El perfil del monástico del medievo, no implicaba realmente la renuncia al mundo, sino el encuentro de un mundo propio
donde sentirse feliz. El perfil de Enrique era monástico en pleno siglo XX. Si se trata de forzar la literatura clínica, todos encajamos en
algún cuadro. La suya era una neurosis profunda, con síntomas esquizoides, paranoides y oligoides. A alguien tan querido como él,
no hay porque meterlo en sus cuadros. Obviamente, una dosificación de indicadores clínicos de su comportamiento, en el medio en
que vivió Enrique, en los años setenta, resultaría injusta. Alguien como él, que nunca hizo daño a nadie, no merece ese tipo de juicio
psiquiátrico. Creo que la curiosidad psiquiátrica por él, es malsana. Lo suyo fue el arte, y lo tenemos que juzgar desde la importancia
de su obra.

Si seguimos la vida de una persona por cinco o seis décadas, es posible observar su curva vital, de producción y de sus
proyecciones sucesivas de una a otra década. Eso da al hombre su calidad histórica. Enrique no pretendió ser histórico en ese sentido.
Se asomo al mundo para ver que había, y cuando se canso, lo dejo.
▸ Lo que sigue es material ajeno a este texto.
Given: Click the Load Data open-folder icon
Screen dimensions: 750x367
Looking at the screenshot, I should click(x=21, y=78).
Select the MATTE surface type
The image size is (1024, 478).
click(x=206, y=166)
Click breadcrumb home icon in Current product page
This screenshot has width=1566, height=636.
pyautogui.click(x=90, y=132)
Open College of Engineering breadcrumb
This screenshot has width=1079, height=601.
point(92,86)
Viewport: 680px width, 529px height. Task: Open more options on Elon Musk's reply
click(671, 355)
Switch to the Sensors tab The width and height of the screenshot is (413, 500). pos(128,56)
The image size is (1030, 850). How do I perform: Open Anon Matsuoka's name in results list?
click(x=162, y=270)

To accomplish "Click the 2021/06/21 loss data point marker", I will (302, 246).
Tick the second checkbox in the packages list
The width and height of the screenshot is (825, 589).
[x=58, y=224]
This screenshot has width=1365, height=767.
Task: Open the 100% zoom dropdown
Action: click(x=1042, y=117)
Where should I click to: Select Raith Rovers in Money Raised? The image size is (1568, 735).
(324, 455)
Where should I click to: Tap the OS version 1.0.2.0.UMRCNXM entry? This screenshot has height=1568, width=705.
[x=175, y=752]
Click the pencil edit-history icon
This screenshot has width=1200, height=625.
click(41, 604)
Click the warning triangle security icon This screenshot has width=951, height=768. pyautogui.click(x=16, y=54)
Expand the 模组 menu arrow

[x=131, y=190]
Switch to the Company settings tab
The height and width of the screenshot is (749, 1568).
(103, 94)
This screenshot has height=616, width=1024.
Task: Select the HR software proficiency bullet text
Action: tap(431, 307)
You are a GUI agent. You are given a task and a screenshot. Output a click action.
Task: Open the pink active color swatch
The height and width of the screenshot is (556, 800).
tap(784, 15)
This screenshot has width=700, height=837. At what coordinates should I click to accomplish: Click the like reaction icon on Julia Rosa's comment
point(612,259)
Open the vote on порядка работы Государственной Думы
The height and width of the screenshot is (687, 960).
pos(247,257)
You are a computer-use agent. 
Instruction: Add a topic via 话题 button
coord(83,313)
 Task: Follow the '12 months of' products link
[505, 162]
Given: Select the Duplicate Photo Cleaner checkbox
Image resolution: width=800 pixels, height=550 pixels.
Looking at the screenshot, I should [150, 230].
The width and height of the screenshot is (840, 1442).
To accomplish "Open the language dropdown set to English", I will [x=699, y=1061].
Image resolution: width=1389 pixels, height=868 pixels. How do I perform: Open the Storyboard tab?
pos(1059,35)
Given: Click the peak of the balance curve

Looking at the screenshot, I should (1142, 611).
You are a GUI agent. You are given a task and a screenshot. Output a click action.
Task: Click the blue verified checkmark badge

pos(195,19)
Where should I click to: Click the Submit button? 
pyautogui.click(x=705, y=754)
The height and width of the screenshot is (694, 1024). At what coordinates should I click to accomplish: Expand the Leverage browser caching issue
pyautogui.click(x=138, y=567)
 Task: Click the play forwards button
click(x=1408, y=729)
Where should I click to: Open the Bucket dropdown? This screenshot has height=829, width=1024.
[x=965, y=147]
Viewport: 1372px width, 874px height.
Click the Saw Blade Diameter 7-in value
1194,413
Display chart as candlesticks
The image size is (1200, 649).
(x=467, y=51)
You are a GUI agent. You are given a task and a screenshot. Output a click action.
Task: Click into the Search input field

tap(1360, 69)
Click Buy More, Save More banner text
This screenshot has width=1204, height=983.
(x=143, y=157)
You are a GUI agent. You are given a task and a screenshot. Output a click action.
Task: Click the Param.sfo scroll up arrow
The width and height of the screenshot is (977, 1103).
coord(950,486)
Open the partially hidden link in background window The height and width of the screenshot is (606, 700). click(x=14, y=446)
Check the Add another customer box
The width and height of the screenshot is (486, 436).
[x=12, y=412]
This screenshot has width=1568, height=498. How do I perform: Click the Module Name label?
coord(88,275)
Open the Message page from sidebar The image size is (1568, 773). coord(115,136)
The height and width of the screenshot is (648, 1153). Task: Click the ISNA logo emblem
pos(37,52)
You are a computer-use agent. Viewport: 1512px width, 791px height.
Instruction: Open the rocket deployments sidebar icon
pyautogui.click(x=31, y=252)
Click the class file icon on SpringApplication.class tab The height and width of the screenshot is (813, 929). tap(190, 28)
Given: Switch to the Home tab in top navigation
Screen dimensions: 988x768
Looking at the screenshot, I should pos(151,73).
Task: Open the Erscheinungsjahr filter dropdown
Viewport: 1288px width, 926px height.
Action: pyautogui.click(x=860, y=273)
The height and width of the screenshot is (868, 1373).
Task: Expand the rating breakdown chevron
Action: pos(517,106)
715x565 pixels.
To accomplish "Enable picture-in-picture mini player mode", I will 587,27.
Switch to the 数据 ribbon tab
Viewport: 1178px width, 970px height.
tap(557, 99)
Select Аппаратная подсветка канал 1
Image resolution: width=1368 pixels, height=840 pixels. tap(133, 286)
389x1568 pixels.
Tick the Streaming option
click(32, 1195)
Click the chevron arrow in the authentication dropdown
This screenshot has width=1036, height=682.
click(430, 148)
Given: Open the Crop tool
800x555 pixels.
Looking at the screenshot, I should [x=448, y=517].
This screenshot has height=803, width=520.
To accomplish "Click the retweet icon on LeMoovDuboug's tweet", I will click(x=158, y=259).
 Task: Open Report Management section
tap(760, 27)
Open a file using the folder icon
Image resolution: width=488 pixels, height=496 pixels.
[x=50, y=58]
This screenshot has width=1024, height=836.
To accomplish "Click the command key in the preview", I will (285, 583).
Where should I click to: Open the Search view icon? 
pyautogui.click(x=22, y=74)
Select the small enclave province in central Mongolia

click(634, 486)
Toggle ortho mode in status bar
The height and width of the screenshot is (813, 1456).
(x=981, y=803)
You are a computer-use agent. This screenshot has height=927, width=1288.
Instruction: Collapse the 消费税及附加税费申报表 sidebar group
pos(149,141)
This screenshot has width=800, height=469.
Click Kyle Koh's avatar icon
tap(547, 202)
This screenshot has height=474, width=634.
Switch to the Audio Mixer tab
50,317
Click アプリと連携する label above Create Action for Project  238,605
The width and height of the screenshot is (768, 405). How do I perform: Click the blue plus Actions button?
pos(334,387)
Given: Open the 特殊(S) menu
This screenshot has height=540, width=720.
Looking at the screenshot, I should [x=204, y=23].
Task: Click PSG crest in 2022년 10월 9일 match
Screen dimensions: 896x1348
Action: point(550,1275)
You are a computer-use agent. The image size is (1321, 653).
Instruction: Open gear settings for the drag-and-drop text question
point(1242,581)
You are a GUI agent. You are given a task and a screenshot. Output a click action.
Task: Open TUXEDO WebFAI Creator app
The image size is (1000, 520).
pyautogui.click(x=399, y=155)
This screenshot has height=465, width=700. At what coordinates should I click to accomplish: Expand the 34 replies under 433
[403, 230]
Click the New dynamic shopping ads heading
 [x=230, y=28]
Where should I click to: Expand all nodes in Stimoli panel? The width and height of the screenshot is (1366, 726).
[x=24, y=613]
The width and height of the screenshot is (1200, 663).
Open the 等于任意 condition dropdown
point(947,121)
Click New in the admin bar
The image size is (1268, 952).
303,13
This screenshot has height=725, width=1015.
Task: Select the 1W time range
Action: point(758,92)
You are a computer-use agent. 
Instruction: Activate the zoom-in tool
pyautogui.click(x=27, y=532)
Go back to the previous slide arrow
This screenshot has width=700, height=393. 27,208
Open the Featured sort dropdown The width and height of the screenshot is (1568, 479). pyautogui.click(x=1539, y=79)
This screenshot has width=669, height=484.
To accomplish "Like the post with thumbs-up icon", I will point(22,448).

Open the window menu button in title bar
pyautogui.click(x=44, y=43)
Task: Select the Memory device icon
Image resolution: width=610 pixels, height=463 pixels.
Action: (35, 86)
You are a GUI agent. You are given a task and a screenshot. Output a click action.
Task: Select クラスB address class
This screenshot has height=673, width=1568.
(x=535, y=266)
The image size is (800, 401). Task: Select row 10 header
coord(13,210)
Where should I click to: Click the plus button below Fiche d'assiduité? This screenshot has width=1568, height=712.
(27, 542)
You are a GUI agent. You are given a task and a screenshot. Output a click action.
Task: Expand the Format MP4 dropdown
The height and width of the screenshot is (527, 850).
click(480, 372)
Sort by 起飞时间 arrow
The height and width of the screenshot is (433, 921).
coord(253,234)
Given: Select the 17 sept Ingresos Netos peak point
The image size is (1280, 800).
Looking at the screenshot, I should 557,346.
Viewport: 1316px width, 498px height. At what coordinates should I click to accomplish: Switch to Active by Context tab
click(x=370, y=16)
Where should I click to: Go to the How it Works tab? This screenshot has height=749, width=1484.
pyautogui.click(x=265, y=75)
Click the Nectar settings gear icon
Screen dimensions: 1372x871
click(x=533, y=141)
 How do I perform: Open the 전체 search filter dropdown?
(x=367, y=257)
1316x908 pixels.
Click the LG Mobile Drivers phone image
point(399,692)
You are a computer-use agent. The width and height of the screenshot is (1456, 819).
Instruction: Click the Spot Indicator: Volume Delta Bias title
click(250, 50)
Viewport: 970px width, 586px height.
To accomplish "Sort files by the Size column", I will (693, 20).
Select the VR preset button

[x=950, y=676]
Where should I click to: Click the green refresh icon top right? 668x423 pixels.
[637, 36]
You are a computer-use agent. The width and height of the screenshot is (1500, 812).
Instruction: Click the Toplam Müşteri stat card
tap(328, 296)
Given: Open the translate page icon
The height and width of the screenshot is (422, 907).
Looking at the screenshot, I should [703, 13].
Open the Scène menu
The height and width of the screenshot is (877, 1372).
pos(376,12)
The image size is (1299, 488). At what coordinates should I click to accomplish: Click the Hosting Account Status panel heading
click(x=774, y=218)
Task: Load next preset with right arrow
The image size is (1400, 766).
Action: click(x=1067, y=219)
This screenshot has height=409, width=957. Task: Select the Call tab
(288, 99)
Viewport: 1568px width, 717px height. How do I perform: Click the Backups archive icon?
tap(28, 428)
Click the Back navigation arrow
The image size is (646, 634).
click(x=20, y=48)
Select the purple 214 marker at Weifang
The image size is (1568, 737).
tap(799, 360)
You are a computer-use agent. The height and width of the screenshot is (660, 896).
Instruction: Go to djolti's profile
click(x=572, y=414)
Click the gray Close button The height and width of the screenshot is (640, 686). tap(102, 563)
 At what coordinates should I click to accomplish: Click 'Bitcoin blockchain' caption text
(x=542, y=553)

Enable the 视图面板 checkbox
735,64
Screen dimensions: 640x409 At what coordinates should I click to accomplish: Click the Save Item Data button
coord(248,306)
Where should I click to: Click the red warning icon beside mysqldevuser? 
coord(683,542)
Como no vivía el tiempo cronológicamente sino como una
simultaneidad, cuando su obra se convirtió en producto comercial, se sintió agredido. Le afecto de una manera brutal. Al ver su obra
expuesta, se sintió violado. El nunca pretendió ser "alguien". Enrique vino al mundo como una flor. Se abrió y se cerró. La flor no tuvo
que preocuparse por lo que seguiría después. A Enrique no le importo amanecer marchito. Puede ser que al final de su vida, haya
tenido un rapto religioso para poder aceptar y tolerar el trance de irse. Quizás se haya cimbrado en los últimos momentos y se
sintiera obligado a reconocer lo trascendente.